El miércoles 5 de diciembre de 2012, el primer ministro de Albania Sali Berisha se pronunció por el reconocimiento de la nacionalidad albanesa para todos los albaneses, sin importar su país de residencia. La declaración se produjo durante una visita a la ciudad de Vlora, donde se proclamó la independencia del Estado albanés hace precisamente 100 años, en momentos en que Albania acababa de liberarse del yugo otomano.

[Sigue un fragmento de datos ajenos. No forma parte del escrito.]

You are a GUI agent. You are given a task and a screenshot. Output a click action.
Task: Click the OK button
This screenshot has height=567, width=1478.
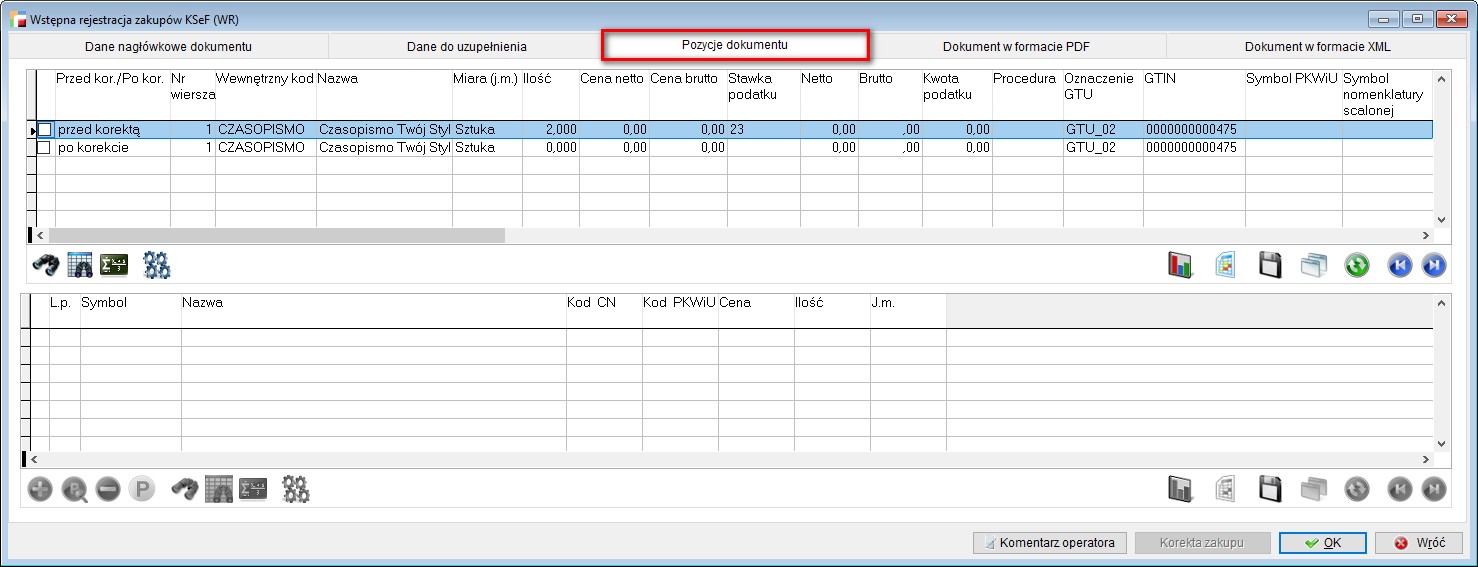[x=1321, y=543]
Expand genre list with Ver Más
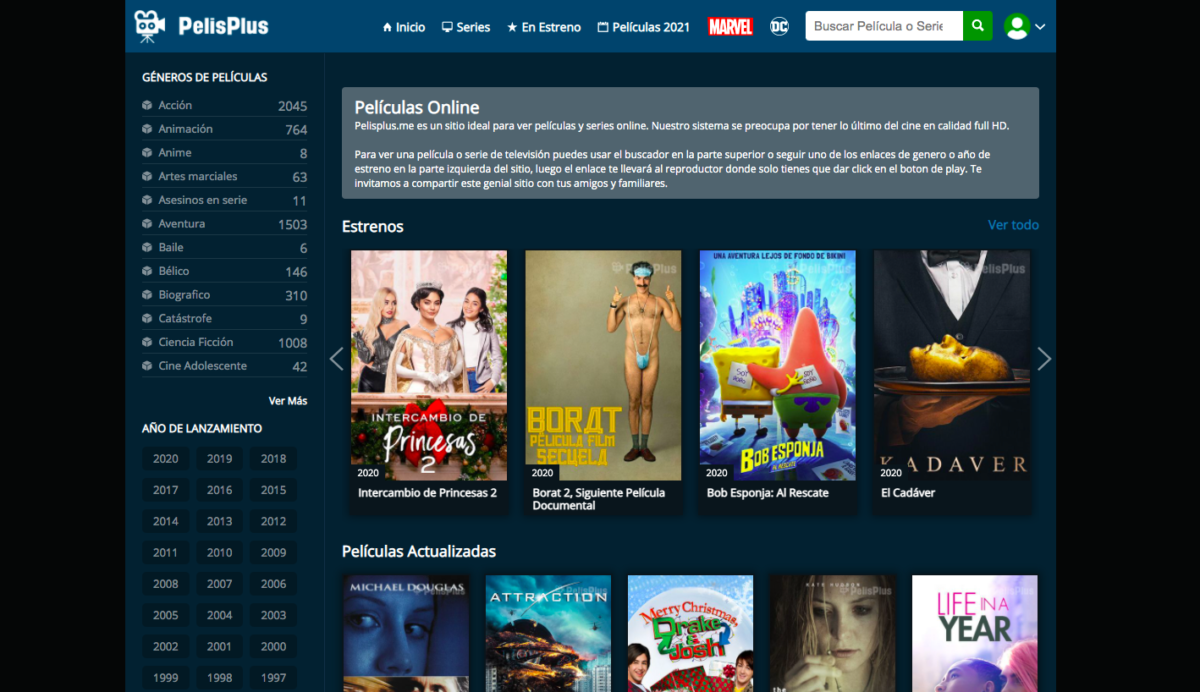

Esta declaración se produce a continuación de otra, de carácter conjunto, que el propio Sali Berisha había hecho hace varias semanas junto a su homólogo de Kosovo Hashim Taci y en la que se prometía la unión de todos los albaneses. Hay que señalar que el lugar de la declaración fue bien escogido ya que la inmensa mayoría de los habitantes de Kosovo son actualmente de origen albanés, algo que no siempre fue así.
En tiempos de la guerra de los Balcanes, en 1913, los serbios eran todavía mayoritarios. En 1941, Kosovo pasa a formar parte de la Gran Albania (ya) en aquel entonces bajo el protectorado de la Italia fascista. Al terminar la guerra, el mariscal Tito prohibiría la inmigración albanesa ya que, en su opinión, Yugoslavia sólo podía ser fuerte con una Serbia lo más débil posible. Y en 1974, fue el propio Tito quien otorgó a Kosovo la categoría de provincia autónoma, posteriormente suprimida por Slobodan Milosevic, en 1989, en momentos en que los serbios ya no pasaban de ser un 15% de la población.

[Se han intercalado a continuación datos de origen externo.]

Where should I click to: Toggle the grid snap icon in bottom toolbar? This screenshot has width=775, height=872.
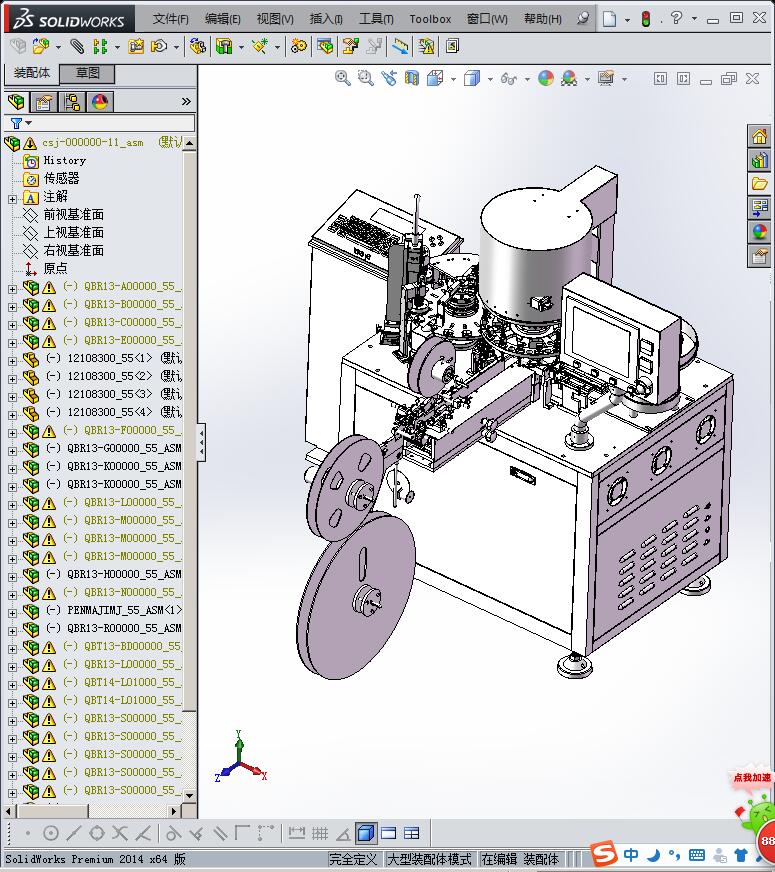click(320, 833)
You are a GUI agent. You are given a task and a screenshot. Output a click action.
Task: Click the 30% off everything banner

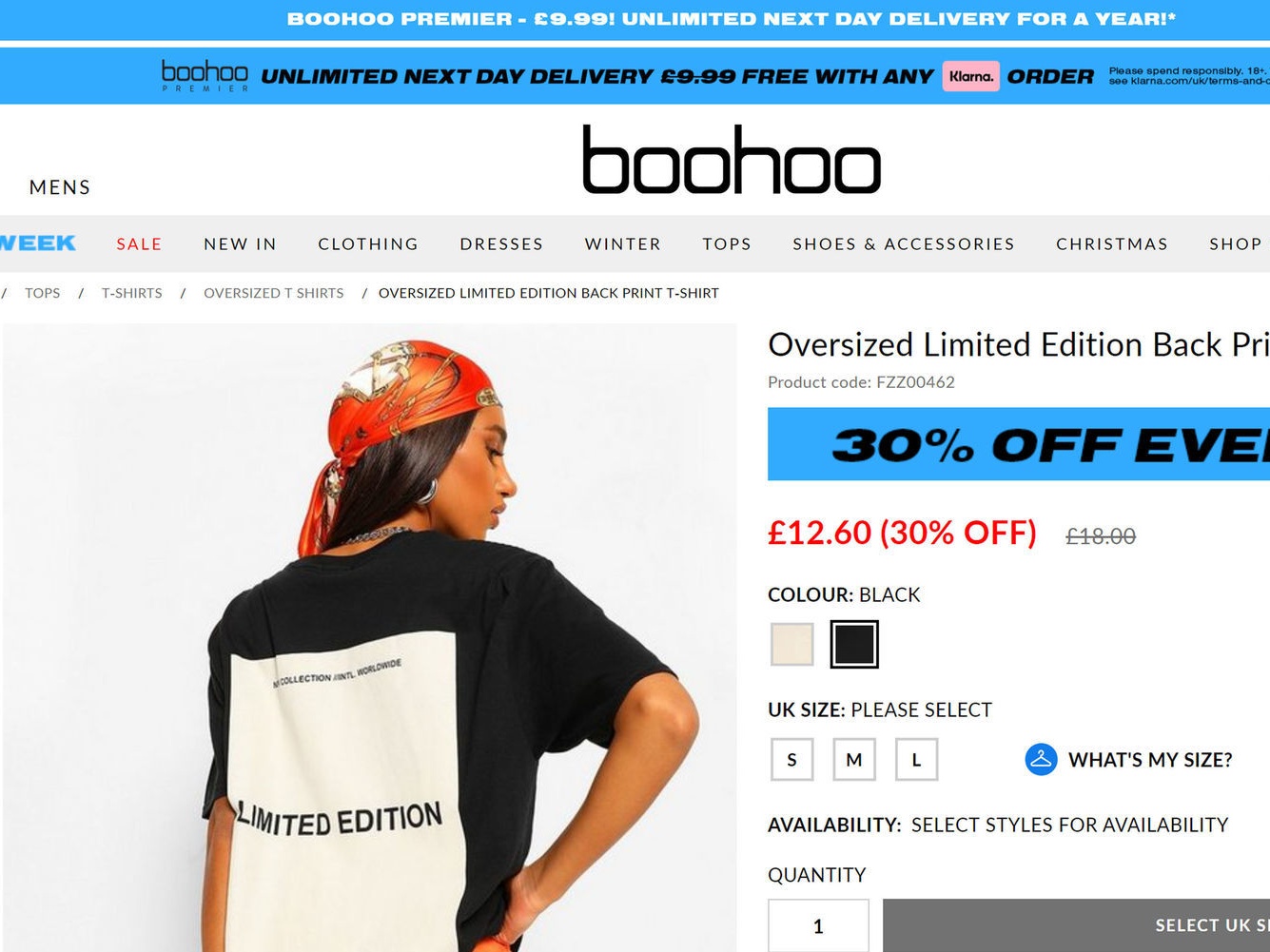pos(1019,444)
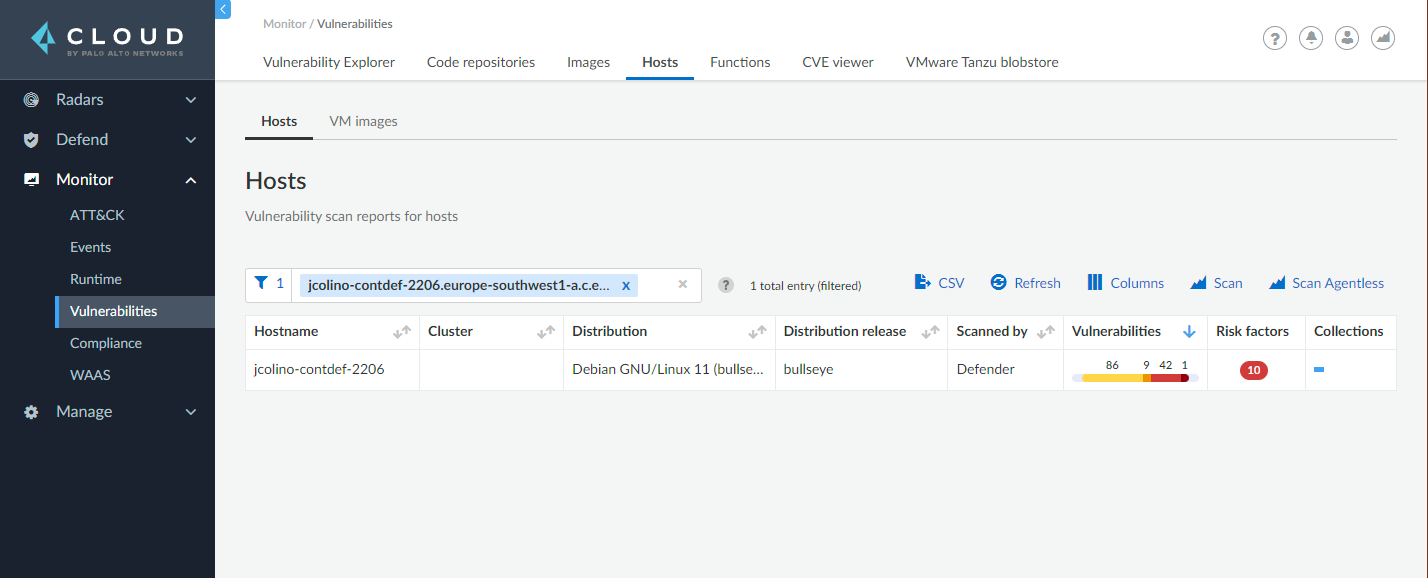Viewport: 1428px width, 578px height.
Task: Open the Columns selector
Action: [1125, 283]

En 2008, cuando Kosovo se declara independiente, cerca de 10 años después de la intervención militar occidental, son pocos los comentaristas que señalan que los albaneses ya constituyen el sector poblacional dominante en ese nuevo pequeño Estado. Se trataba, por el contrario, de un momento de fiesta para aquel pueblo, supuestamente oprimido, que por fin lograba obtener la libertad. En la mayoría de los países occidentales y de la Unión Europea, el reconocimiento fue instantáneo, sin que se plantease la cuestión del tratamiento de la minoría serbia y del futuro que se le deparaba, a pesar del terrible precedente de 2004, cuando hubo pogromos contra los cristianos, se registraron quemas de iglesias y los derechos humanos más elementales fueron pisoteados. Aunque hay que reconocer que Europa… perdón… la Unión Europea tenía en aquel momento otras prioridades, como la fundamental organización de un gay pride en Belgrado.

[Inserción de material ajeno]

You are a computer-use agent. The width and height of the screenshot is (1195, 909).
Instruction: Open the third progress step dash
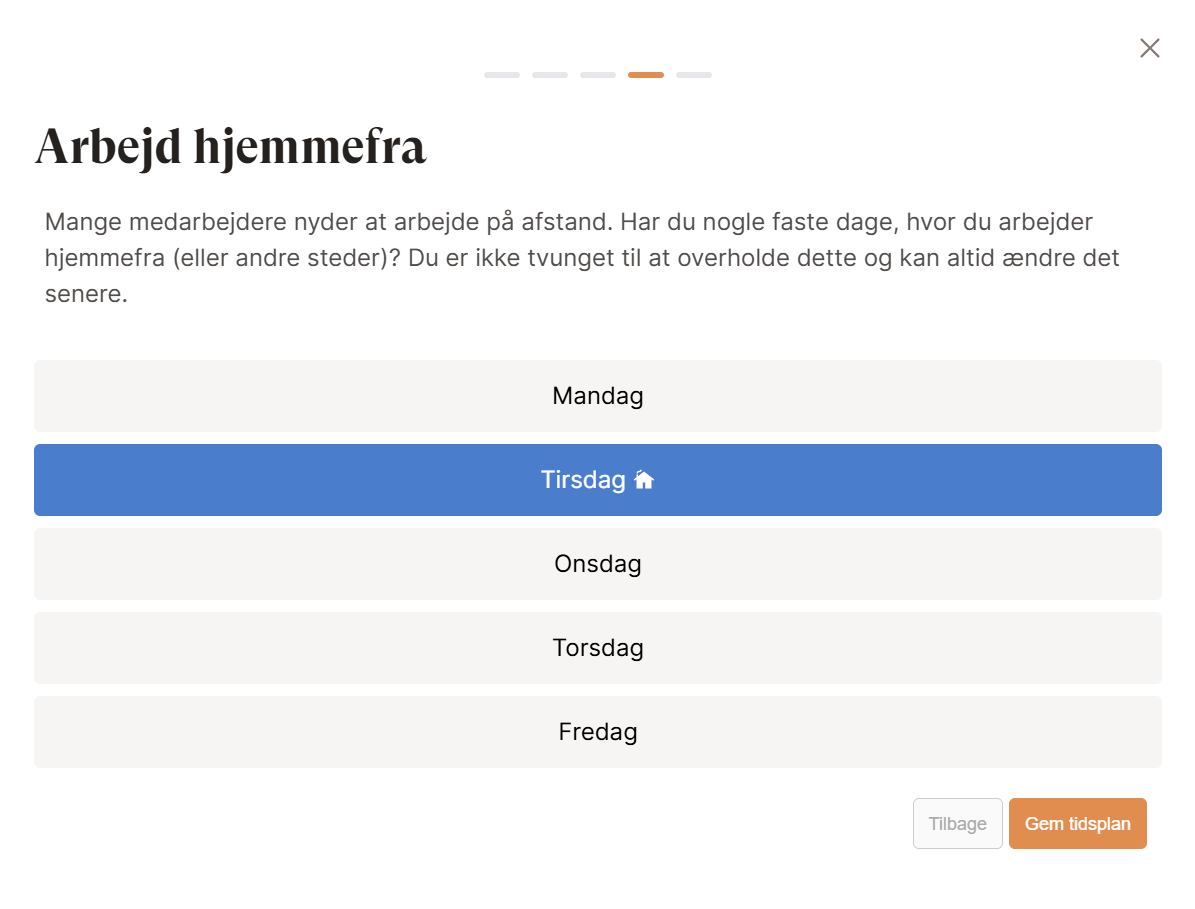598,75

En definitiva, sólo se han necesitado 4 años para que se demostrara por fin públicamente que la independencia de Kosovo no fue más que una farsa. Tan sólo 4 años para que el primer ministro albanés diera la razón con sus declaraciones a los nacionalistas serbios, quienes siempre dijeron que no se estaban enfrentando a los kosovares —ya que los habitantes de la región de Kosovo eran serbios— sino a los shqiptares (albaneses) en un nuevo episodio del conflicto ancestral que desde hace casi 6 siglos opone en los Balcanes a los eslavos ortodoxos y los hijos convertidos del Imperio Otomano.
El respaldo occidental a la creación de Kosovo y su furiosa hostilidad contra Serbia pueden parecer completamente inexplicables. Sin embargo, de 1991 a 2008, los estrategas estadounidenses han obedecido a una misma y única lógica: la destrucción de Serbia, de manera que esta última se encontrase lo más débil posible cuando llegara el inevitable momento histórico en que Serbia acabará por volverse hacia Rusia. Por supuesto, también hace falta que, al mismo tiempo, ese momento encuentre a Rusia igualmente debilitada al máximo. Mientras que una guerra militar y mediática se desarrollaba, de 1991 al año 2000, contra la Serbia de Milosevic con vista a lograr su destrucción, paralelamente se desarrollaba una guerra económica y moral contra la Rusia de Yeltsin. La cruzada contra el mundo comunista se transformó entonces en una cruzada contra el mundo ortodoxo y contra el centro neurálgico y político de ese mundo, que no es otro que Rusia.
El teórico estadounidense del containment ruso, Zbigniew Brezinski, incluso afirmaba en 2007 que: «El principal enemigo de América [Estados Unidos] es ahora la Iglesia ortodoxa rusa». La creación de la Gran Albania puede verse, indudablemente, con ese sentido histórico y geoestratégico. Se trata de lanzar un fósforo encendido en el brasero balcánico, con ánimo de incendiarlo nuevamente. Ese incendio no sólo debilitaría aún más a Europa sino que también desestabilizaría un poco más el mundo ortodoxo (Macedonia, Grecia, Montenegro, Serbia…) y frenaría su acercamiento a Rusia, lo cual afectaría la influencia rusa en el este de Europa. Al lograr esto, Estados Unidos habría alcanzado nuevamente su principal objetivo: evitar un acercamiento continental y europeo entre los mundos católico y ortodoxo.